═════ Provided text ═════
This is not a criticism nor a political statement. It is an observation ignited by a story of a Fox news item on Google news internet link.
Paul Best, the reporter, tells us that the Pensacola Naval Base has ordered E3 and below, most of which are “airmen” (Seaman Recruit, Seaman Apprentice and Seaman, also “Firemen” if the new Navy hasn’t changed those terms to be politically correct) to not be sold more than one six-pack of beer a day at base exchanges.
In spite of what appears to be noble intent, this may be the silliest regulation ever imposed by our Navy. Supposedly, this will reduce the number of “alcohol related” incidents by young sailors and make training and safety more effective. If a sailor buys and drinks a six-pack a day every day, i’m not too sure the base has accomplished anything. And with the pay sailors get nowadays, i’m pretty sure they can get all they want above a six-pack, not to mention the hard stuff, off base and the local age limit will not deter them one bit.
It appears Navy Air is trying to be like the Air Force: you know, those guys who wear uniforms to look like bus drivers.
The article did make me think about the past and beer.
The first thing that came to mind was an incident on the US Army’s base in Pusan, Korea, now called “Busan” and perhaps both. It was 1970. i spent the night in the BOQ with Captain Ollie White. Ollie was assigned to the Korean Military Advisory Group (KMAG) and had ridden our ship to observe and assist our transport unit who was in charge of the Korean troops being transported to and from Vietnam.
On the return trip to Korea, Ollie and i became good friends, and he invited me to dinner and a a couple of nights off the ship, something always welcomed.
We left the ship, caught a cab to the post across town, changed into civilian clothes in Ollie’s BOQ suite, had dinner, bought a couple of new albums at the post exchange: George Harrison’s “All Things Must Pass,” The Nitty Gritty Dirt Band’s “Uncle Charlie and His Dog Teddy,” and Simon and Garfunkel’s “Bridge Over Troubled Water” among them, and went to the post “package store” for something to drink while enjoying the music.
═════
> _Stated goal A_
In the essay, how much beer does the Pensacola Naval Base order allow E3 and below to buy per day at base exchanges?
> _Stated goal B_
From the essay, extract the passage from "It appears Navy" up to and including "past and beer.".
═════ Provided material ═════
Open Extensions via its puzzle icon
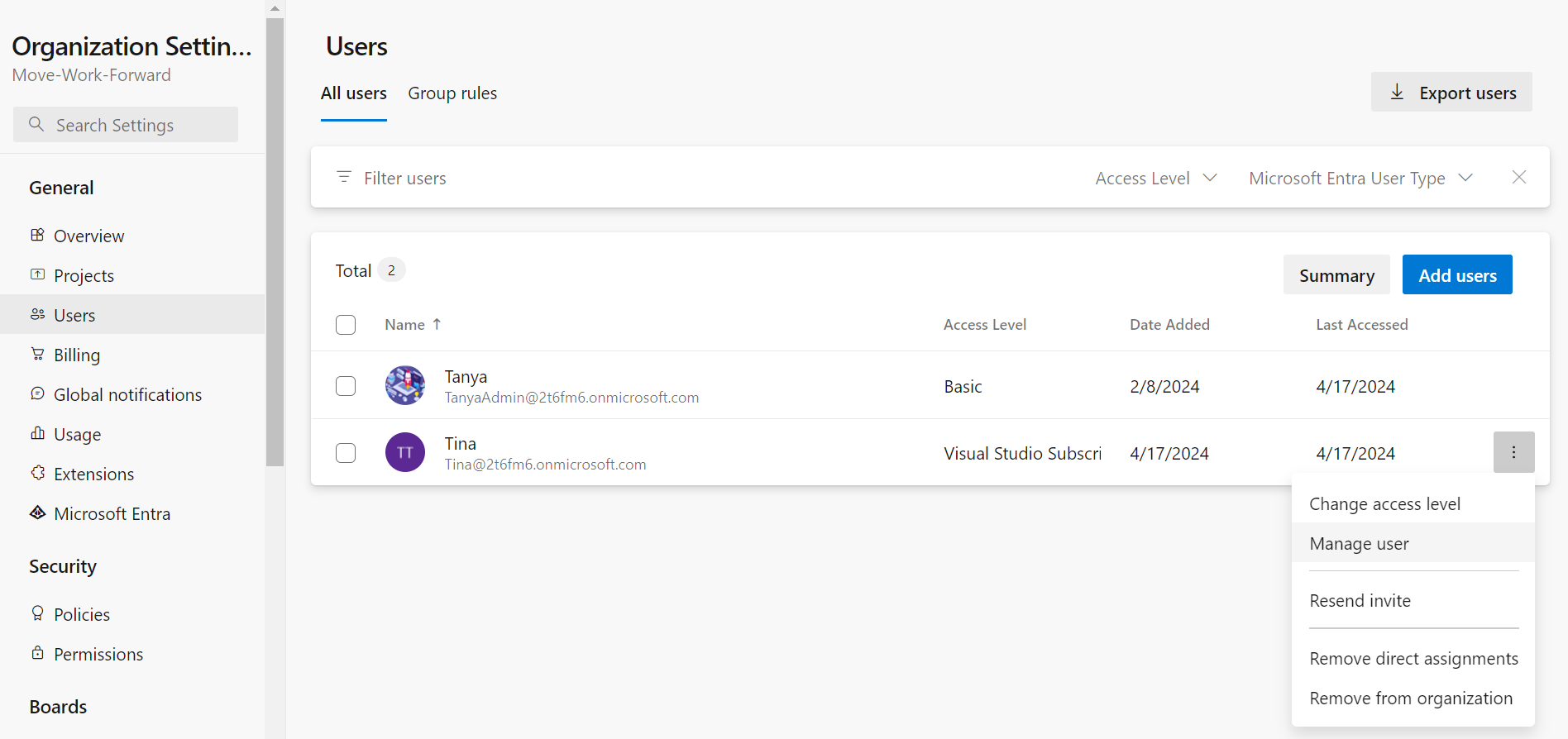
═════
> _Final result A_
No more than one six-pack a day.

> _Final result B_
It appears Navy Air is trying to be like the Air Force: you know, those guys who wear uniforms to look like bus drivers.
The article did make me think about the past and beer.